South Korea, the fifth-largest automaker in the world by sales only two years ago, slid to seventh place last year, according to data released by the Korean Automobile Manufacturers Association (KAMA) on Sunday.
China was the No 1 manufacturer in 2018, followed by the United States, Japan, Germany, India, Mexico and South Korea, KAMA found, as reported by Yonhap news agency. South Korea – home to global brands Hyundai, Kia, SsangYong, GM Daewoo and Renault Samsung – had held the fifth-place ranking between 2005 and 2015, before falling behind India, and more recently Mexico, in the last three years.
South Korea-based carmakers churned out 4.03 million vehicles in 2018, accounting for 4.1% of global automobile production, according to KAMA data.

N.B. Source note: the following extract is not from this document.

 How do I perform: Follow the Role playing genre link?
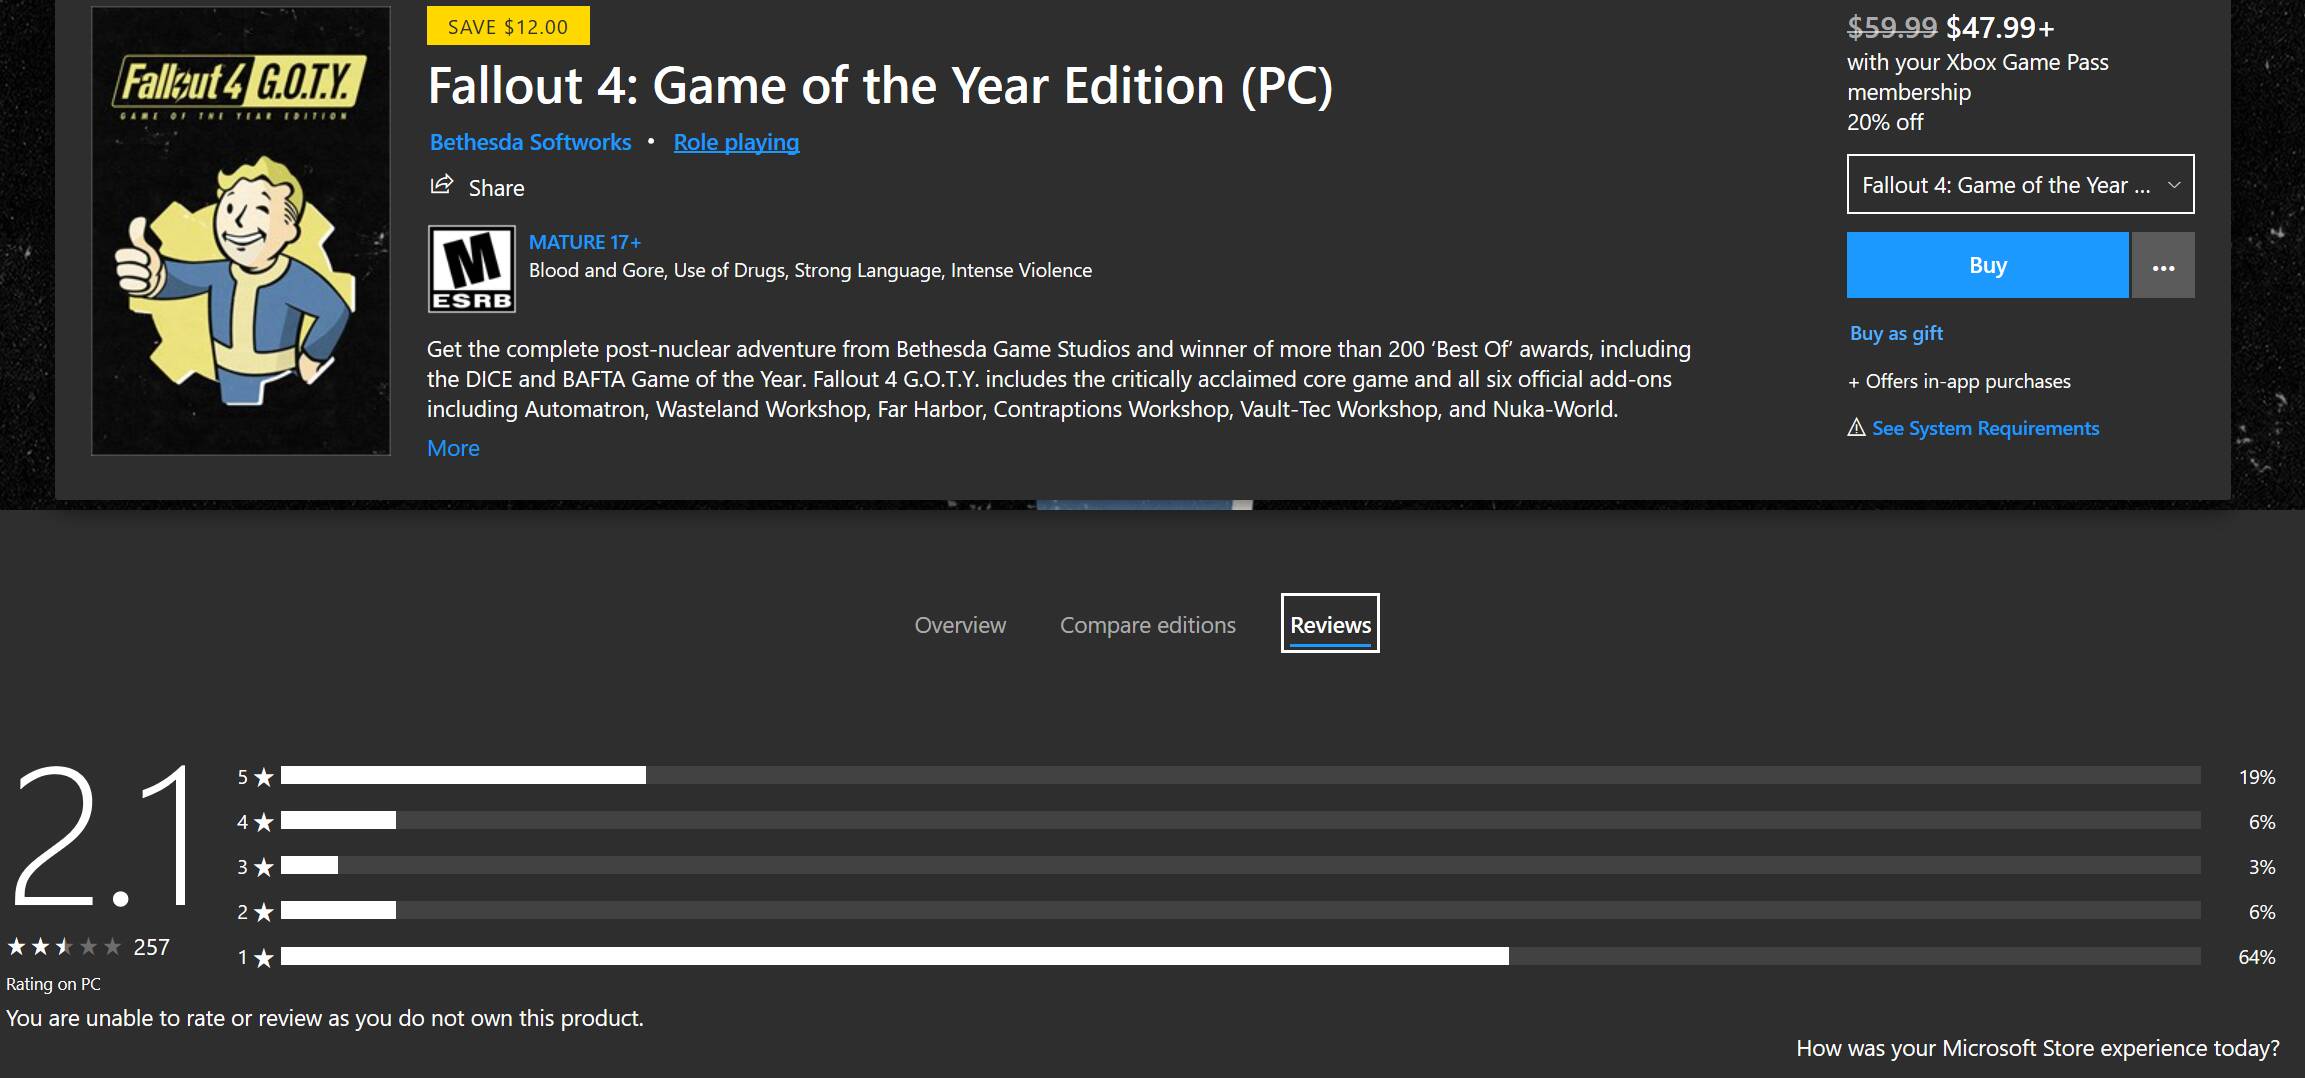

That number was down from 4.12 million vehicles in 2017, 4.23 million in 2016 and 4.56 million in 2015.
Internationally, South Korean automakers have been hit by falling exports as global demand fell – a problem that led, at least in part, to the closure of a GM Daewoo manufacturing plant in the town of Gunsan in 2018.
Domestically, they have suffered from high wages and militant unions. In particular, Hyundai Motor’s unionists are known as “The Aristocrats of Labor” in South Korea, because of their high wages and generous working conditions. They have struck every year since 2012.
As a result, and in a long-term trend, South Korean carmakers have been moving offshore to locations including Brazil, China, Eastern Europe, India, Mexico, Russia, Turkey and the United States.
A staffer from KAMA, a body that represents carmakers, told local media that Korea’s declining ranking was due to the confrontational relationship between labor and management, plus high labor costs and low efficiency at assembly lines.
Auto exports are a mixed bag, KAMA found in separate data published last week. It found that while the number of vehicle exports had fallen 1.6% last year, unit costs of those exports had risen by the same figure, 1.6%, largely on the pricier sport utility vehicles, whose export numbers rose 6.7% over 2017’s numbers. SUV demand globally has spiked as a result of low oil prices over the last three years.
But regardless of pricing, the overall export volumes of South Korea-made cars has been declining since 2012, KAMA found.